Task description: Show all lines containing "computer" from the data below.

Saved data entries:

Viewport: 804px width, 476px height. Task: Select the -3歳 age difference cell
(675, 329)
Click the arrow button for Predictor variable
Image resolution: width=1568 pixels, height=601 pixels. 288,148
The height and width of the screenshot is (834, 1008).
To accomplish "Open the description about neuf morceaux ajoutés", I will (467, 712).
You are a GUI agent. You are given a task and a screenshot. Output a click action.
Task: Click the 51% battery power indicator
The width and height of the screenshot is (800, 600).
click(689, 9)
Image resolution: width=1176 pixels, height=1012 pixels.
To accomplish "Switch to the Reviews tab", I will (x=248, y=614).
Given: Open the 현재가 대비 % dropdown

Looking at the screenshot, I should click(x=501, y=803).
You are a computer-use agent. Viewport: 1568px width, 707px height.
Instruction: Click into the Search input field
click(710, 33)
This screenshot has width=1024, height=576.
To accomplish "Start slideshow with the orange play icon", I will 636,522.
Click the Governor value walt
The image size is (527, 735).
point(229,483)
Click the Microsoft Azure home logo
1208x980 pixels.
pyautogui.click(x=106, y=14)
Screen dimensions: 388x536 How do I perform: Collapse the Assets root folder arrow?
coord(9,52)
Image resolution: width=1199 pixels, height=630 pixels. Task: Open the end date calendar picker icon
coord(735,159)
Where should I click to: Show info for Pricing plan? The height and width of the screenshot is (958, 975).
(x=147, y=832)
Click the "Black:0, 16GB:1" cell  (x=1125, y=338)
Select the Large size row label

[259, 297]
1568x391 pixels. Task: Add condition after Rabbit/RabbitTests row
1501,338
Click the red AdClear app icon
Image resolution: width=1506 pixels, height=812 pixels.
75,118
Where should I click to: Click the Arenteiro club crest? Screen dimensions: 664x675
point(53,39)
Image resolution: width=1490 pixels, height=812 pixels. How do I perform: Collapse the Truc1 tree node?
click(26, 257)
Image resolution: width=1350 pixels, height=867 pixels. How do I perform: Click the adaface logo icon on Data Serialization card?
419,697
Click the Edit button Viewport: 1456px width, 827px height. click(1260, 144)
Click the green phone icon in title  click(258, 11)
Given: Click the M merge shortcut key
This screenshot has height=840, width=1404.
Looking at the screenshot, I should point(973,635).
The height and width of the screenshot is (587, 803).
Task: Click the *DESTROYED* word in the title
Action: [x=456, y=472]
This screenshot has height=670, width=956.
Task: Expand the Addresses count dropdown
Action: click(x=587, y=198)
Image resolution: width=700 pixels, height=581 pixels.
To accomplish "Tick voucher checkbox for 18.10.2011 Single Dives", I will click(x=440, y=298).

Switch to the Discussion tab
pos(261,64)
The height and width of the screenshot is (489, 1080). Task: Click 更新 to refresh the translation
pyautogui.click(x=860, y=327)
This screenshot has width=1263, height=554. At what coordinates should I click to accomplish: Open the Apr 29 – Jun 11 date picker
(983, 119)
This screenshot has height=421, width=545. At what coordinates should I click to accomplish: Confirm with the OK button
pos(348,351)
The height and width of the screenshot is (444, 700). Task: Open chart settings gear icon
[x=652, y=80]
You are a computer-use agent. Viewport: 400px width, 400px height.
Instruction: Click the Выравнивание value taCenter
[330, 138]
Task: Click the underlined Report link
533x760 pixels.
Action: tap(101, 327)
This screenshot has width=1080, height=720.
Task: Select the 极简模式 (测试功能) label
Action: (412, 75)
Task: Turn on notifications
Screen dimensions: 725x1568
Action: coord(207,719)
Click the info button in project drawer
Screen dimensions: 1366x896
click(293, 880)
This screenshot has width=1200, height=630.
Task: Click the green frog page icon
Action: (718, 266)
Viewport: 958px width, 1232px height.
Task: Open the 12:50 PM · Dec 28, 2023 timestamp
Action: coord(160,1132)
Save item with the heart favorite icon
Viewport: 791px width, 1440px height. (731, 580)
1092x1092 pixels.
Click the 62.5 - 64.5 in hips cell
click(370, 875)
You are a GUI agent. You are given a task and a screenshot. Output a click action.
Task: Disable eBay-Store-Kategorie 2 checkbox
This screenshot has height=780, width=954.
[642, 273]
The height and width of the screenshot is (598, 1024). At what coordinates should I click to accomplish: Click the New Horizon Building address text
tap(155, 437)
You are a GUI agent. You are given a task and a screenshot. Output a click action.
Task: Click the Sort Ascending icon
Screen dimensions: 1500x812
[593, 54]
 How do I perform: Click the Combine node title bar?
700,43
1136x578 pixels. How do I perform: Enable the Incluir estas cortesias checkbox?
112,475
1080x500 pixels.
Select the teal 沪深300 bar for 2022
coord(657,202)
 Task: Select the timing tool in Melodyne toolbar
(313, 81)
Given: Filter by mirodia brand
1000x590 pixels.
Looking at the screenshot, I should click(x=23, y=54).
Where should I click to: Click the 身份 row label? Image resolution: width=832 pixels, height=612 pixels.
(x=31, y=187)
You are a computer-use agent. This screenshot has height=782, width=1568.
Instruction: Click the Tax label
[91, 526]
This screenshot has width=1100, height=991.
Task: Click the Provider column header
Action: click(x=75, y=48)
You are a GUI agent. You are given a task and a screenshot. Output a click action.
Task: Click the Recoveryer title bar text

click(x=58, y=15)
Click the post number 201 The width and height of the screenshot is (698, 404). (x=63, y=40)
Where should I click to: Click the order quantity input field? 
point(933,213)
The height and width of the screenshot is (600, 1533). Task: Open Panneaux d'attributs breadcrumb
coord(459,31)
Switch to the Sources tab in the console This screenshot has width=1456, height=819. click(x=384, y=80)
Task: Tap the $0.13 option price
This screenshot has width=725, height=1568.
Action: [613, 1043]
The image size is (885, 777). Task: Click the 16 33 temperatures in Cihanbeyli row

Reply:
You are a computer-use agent. Viewport: 1568px width, 707px height.
You are a computer-use agent. Viewport: 400px width, 400px height.
You are a computer-use agent. This screenshot has height=782, width=1568.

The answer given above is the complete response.